▸ **ACTION ITEM**
Where the records below show a line containing "You are a GUI", start copying; end with the line containing "Task: Tap the 5630.00 USD index buy amount", and copy it too.

▸ **THE INPUT**
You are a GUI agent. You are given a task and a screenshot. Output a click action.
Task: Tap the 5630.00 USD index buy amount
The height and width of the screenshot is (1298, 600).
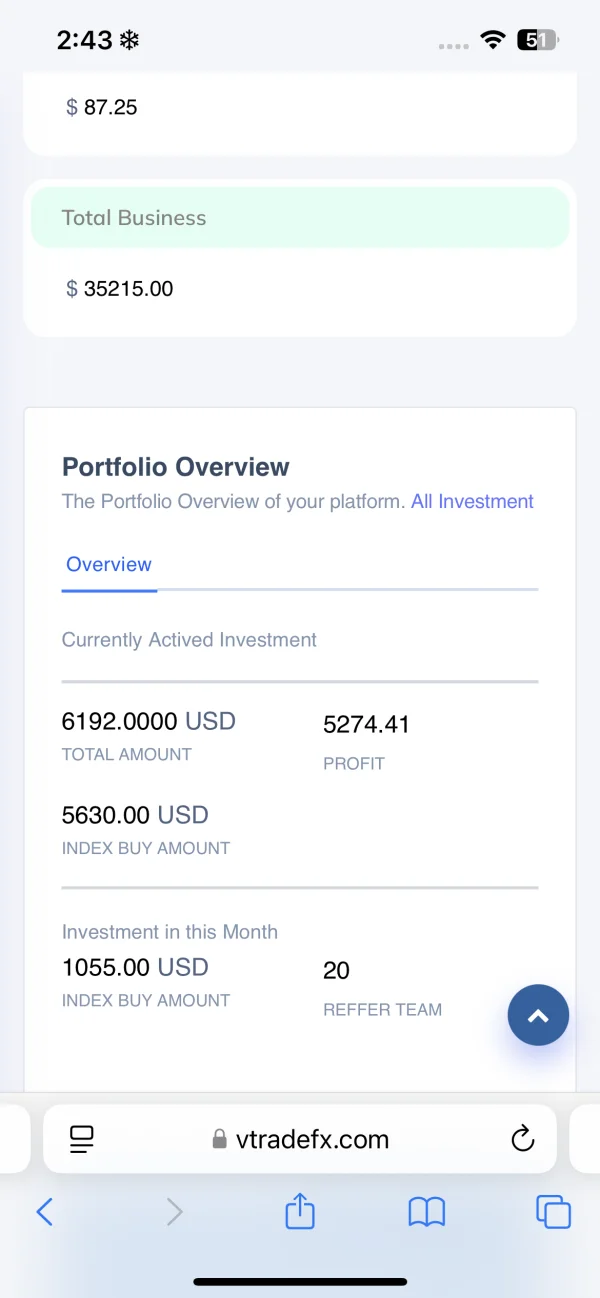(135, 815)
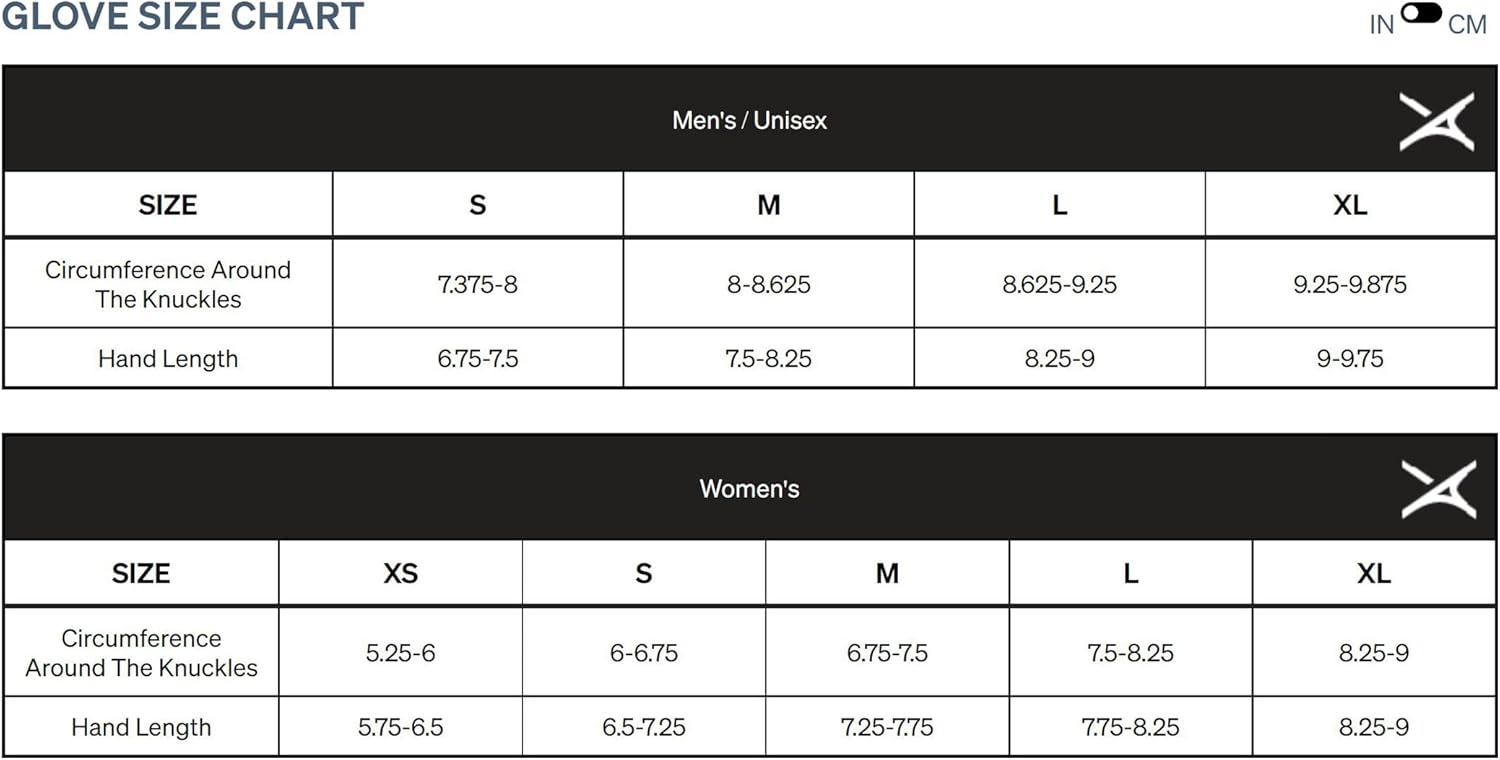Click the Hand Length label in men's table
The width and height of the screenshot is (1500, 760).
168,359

==

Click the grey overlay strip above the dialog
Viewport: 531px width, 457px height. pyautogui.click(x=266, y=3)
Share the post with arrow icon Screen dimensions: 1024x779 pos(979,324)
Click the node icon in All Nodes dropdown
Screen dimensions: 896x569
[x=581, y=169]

▸ **SOLUTION FOR THIS PROBLEM**
You are a GUI agent. You are given a task and a screenshot. Output a click action.
Task: Tap the 5630.00 USD index buy amount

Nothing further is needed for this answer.